Using Conditional Statements for Alternating Row Colors in Bubble Tables
Let's look at how we add coordinating rows into our table. So I've mocked up using the new table element, a quick table here. It's a list of contacts. You might recognize some of the names. And all I need to do is go into the designer and then click on the repeating row. Right now, Bubble doesn't actually allow you to access the row index in the row selector itself.
So what you have to do is go into the cell and in the cell you can access the rows index. So I could say current rows index, modulo. This is a way of dividing by two and checking for a remainder, which is basically a way of checking if the row is odd or even, an odd or even number. And so I can say is zero Zero. So two divided by the current sales row does that equal zero? So two divided by... Yeah, you get it. Leaving a remainder or no remainder, basically that's what that's checking for.
And so then I can change the background style, and then I can change the background color. Now I'm going to change it to some really subtle gray. And I'm going to test that just so I can see if it's clear. And then I'm going to okay, it's a bit more of a pinkish grey, but that's fine. It illustrates it for this demonstration.

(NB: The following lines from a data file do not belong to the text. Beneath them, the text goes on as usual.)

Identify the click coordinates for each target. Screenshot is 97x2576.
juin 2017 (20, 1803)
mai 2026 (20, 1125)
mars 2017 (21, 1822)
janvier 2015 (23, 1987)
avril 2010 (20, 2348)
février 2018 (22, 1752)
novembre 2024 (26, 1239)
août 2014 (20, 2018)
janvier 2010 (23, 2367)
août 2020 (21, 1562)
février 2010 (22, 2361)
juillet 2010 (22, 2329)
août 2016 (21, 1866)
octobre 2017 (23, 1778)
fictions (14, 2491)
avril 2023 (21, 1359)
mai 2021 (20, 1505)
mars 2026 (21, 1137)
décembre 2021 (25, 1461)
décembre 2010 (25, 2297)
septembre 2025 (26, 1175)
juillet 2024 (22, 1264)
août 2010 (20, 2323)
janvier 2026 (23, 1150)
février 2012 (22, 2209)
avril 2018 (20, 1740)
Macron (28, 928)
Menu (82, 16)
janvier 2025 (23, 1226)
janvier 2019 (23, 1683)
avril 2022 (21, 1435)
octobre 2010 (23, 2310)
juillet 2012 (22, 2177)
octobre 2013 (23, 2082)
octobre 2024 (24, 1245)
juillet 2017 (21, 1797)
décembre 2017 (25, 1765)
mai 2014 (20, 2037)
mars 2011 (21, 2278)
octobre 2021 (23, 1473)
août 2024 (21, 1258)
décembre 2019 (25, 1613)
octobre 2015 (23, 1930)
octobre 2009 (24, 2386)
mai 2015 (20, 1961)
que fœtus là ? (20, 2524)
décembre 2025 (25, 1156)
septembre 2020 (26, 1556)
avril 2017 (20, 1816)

So then what I need to do is copy the condition here and paste it into every cell in the row. Let's paste to preview that. And so there you go. That's how to add in alternating rows.
The table element by Bubble has just been released. And I really hope that one of the features they add is the ability to tap into this row's index or current row's index in a conditional statement here. You can't do that, but I've shown you the workaround adding a conditional statement to every cell.